As described above, embodiments can be embodied in the form of computer-implemented processes and apparatuses for practicing those processes. In exemplary embodiments, the invention is embodied in computer program code executed by one or more network elements. Embodiments include computer program code containing instructions embodied in tangible media, such as floppy diskettes, CD-ROMs, hard drives, universal serial bus (USB) flash drives, or any other computer-readable storage medium, wherein, when the computer program code is loaded into and executed by a computer, the computer becomes an apparatus for practicing the invention. Embodiments include computer program code, for example, whether stored in a storage medium, loaded into and/or executed by a computer, or transmitted over some transmission medium, such as over electrical wiring or cabling, through fiber optics, or via electromagnetic radiation, wherein, when the computer program code is loaded into and executed by a computer, the computer becomes an apparatus for practicing the invention. When implemented on a general-purpose microprocessor, the computer program code segments configure the microprocessor to create specific logic circuits.

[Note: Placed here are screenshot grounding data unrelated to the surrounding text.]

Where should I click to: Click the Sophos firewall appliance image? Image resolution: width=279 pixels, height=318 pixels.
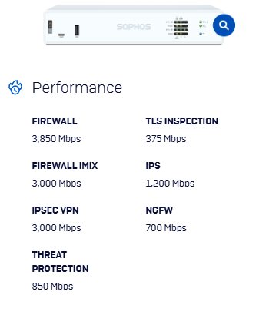pyautogui.click(x=133, y=25)
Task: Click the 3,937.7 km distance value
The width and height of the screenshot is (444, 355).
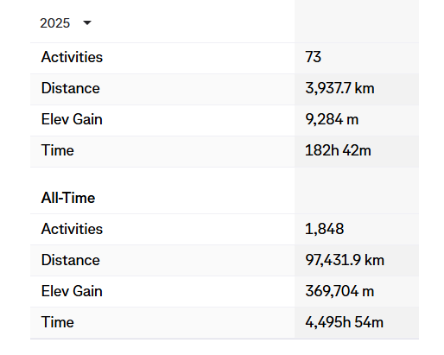Action: 339,88
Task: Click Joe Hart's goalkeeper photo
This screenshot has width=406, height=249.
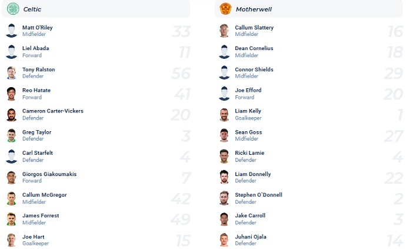Action: pyautogui.click(x=12, y=240)
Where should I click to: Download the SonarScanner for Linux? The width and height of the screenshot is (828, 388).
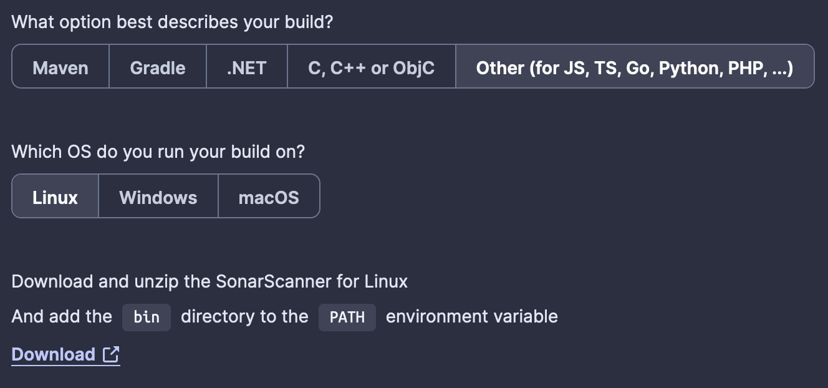click(53, 354)
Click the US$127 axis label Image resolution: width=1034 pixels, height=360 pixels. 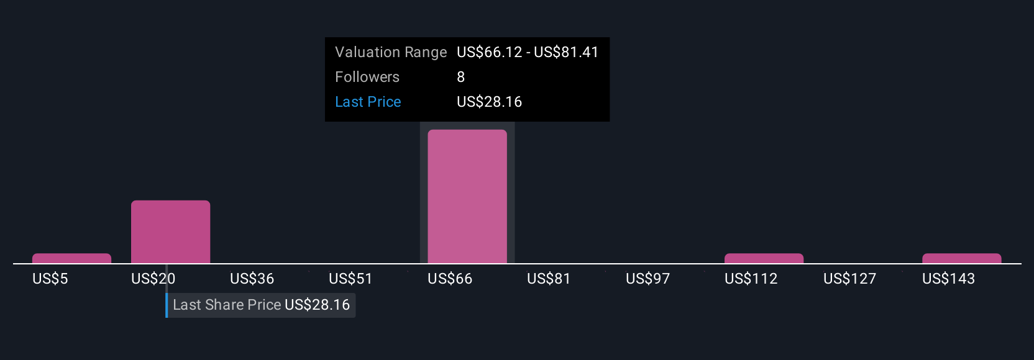(849, 279)
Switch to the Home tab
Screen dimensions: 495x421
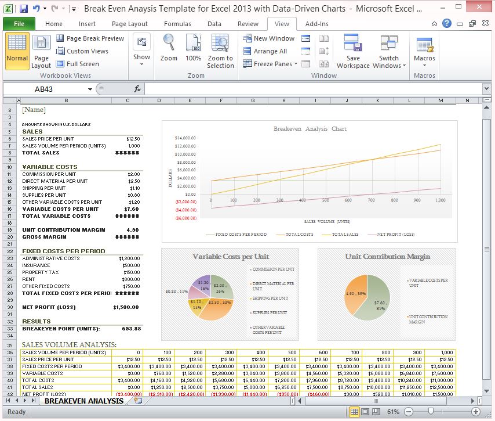(54, 24)
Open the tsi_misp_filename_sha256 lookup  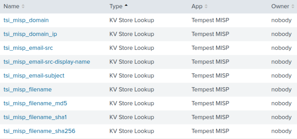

While the invention has been described with reference to exemplary embodiments, it will be understood by those skilled in the art that various changes may be made and equivalents may be substituted for elements thereof without departing from the scope of the invention. In addition, many modifications may be made to adapt a particular situation or material to the teachings of the invention without departing from the essential scope thereof. Therefore, it is intended that the invention not be limited to the particular embodiment disclosed as the best mode contemplated for carrying out this invention, but that the invention will include all embodiments falling within the scope of the appended claims. Moreover, the use of the terms first, second, etc. do not denote any order or importance, but rather the terms first, second, etc. are used to distinguish one element from another. Furthermore, the use of the terms a, an, etc. do not denote a limitation of quantity, but rather denote the presence of at least one of the referenced item.